Given records below:

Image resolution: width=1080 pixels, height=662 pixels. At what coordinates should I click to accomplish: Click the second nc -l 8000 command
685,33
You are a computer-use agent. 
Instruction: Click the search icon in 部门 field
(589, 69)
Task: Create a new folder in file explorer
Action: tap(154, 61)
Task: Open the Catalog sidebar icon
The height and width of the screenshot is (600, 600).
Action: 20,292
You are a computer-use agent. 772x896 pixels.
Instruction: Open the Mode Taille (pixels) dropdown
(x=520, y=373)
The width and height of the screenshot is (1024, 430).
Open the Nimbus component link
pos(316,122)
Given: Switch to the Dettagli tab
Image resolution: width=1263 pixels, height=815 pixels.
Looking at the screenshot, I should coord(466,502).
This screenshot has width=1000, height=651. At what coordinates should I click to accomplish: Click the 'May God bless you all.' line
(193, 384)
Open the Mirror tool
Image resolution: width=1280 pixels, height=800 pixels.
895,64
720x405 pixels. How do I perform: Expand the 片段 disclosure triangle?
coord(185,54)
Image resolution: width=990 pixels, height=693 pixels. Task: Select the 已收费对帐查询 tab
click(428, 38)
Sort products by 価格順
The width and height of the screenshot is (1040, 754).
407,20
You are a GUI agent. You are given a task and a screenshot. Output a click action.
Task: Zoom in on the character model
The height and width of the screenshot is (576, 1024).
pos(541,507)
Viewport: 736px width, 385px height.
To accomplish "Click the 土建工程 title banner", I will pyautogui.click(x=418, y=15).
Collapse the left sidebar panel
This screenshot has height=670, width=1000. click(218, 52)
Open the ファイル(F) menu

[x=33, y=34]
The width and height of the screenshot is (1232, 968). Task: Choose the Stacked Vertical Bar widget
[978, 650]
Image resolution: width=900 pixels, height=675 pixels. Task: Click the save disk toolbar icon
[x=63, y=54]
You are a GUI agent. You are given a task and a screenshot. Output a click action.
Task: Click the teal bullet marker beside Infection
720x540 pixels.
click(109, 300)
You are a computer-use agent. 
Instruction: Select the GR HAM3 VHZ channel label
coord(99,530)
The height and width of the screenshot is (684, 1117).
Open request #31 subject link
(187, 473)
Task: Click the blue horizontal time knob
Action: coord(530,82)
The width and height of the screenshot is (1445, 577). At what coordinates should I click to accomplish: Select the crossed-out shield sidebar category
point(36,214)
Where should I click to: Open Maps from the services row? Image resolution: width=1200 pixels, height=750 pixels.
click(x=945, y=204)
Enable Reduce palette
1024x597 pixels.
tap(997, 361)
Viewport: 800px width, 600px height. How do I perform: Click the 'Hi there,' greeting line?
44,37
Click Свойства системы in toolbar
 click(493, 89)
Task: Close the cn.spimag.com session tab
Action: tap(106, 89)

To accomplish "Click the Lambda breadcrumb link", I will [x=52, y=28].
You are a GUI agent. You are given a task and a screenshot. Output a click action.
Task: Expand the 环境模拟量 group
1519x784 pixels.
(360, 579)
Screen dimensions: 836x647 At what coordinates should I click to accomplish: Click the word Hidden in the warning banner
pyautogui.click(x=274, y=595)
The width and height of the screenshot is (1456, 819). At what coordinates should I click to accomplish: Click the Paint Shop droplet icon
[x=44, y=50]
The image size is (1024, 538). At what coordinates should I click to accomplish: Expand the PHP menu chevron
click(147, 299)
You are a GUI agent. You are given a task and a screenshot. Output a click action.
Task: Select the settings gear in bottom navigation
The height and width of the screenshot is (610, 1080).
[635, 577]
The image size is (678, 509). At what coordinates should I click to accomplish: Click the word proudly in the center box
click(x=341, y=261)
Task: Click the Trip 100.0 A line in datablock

End of Given records.

**About this exercise:**
Write all of the records out again exactly.

**Exercise result:**
Image resolution: width=1080 pixels, height=662 pixels. At what coordinates should I click to accomplish: Click the second nc -l 8000 command
685,33
You are a computer-use agent. 
Instruction: Click the search icon in 部门 field
(589, 69)
Task: Create a new folder in file explorer
Action: tap(154, 61)
Task: Open the Catalog sidebar icon
The height and width of the screenshot is (600, 600).
Action: 20,292
You are a computer-use agent. 772x896 pixels.
Instruction: Open the Mode Taille (pixels) dropdown
(x=520, y=373)
The width and height of the screenshot is (1024, 430).
Open the Nimbus component link
pos(316,122)
Given: Switch to the Dettagli tab
Image resolution: width=1263 pixels, height=815 pixels.
Looking at the screenshot, I should coord(466,502).
This screenshot has width=1000, height=651. At what coordinates should I click to accomplish: Click the 'May God bless you all.' line
(193, 384)
Open the Mirror tool
Image resolution: width=1280 pixels, height=800 pixels.
895,64
720x405 pixels. How do I perform: Expand the 片段 disclosure triangle?
coord(185,54)
Image resolution: width=990 pixels, height=693 pixels. Task: Select the 已收费对帐查询 tab
click(428, 38)
Sort products by 価格順
The width and height of the screenshot is (1040, 754).
407,20
You are a GUI agent. You are given a task and a screenshot. Output a click action.
Task: Zoom in on the character model
The height and width of the screenshot is (576, 1024).
pos(541,507)
Viewport: 736px width, 385px height.
To accomplish "Click the 土建工程 title banner", I will pyautogui.click(x=418, y=15).
Collapse the left sidebar panel
This screenshot has height=670, width=1000. click(218, 52)
Open the ファイル(F) menu

[x=33, y=34]
The width and height of the screenshot is (1232, 968). Task: Choose the Stacked Vertical Bar widget
[978, 650]
Image resolution: width=900 pixels, height=675 pixels. Task: Click the save disk toolbar icon
[x=63, y=54]
You are a GUI agent. You are given a task and a screenshot. Output a click action.
Task: Click the teal bullet marker beside Infection
720x540 pixels.
click(109, 300)
You are a computer-use agent. 
Instruction: Select the GR HAM3 VHZ channel label
coord(99,530)
The height and width of the screenshot is (684, 1117).
Open request #31 subject link
(187, 473)
Task: Click the blue horizontal time knob
Action: coord(530,82)
The width and height of the screenshot is (1445, 577). At what coordinates should I click to accomplish: Select the crossed-out shield sidebar category
point(36,214)
Where should I click to: Open Maps from the services row? Image resolution: width=1200 pixels, height=750 pixels.
click(x=945, y=204)
Enable Reduce palette
1024x597 pixels.
tap(997, 361)
Viewport: 800px width, 600px height. How do I perform: Click the 'Hi there,' greeting line?
44,37
Click Свойства системы in toolbar
 click(493, 89)
Task: Close the cn.spimag.com session tab
Action: tap(106, 89)

To accomplish "Click the Lambda breadcrumb link", I will [x=52, y=28].
You are a GUI agent. You are given a task and a screenshot. Output a click action.
Task: Expand the 环境模拟量 group
1519x784 pixels.
(360, 579)
Screen dimensions: 836x647 At what coordinates should I click to accomplish: Click the word Hidden in the warning banner
pyautogui.click(x=274, y=595)
The width and height of the screenshot is (1456, 819). At what coordinates should I click to accomplish: Click the Paint Shop droplet icon
[x=44, y=50]
The image size is (1024, 538). At what coordinates should I click to accomplish: Expand the PHP menu chevron
click(147, 299)
You are a GUI agent. You are given a task and a screenshot. Output a click action.
Task: Select the settings gear in bottom navigation
The height and width of the screenshot is (610, 1080).
[635, 577]
The image size is (678, 509). At what coordinates should I click to accomplish: Click the word proudly in the center box
click(x=341, y=261)
Task: Click the Trip 100.0 A line in datablock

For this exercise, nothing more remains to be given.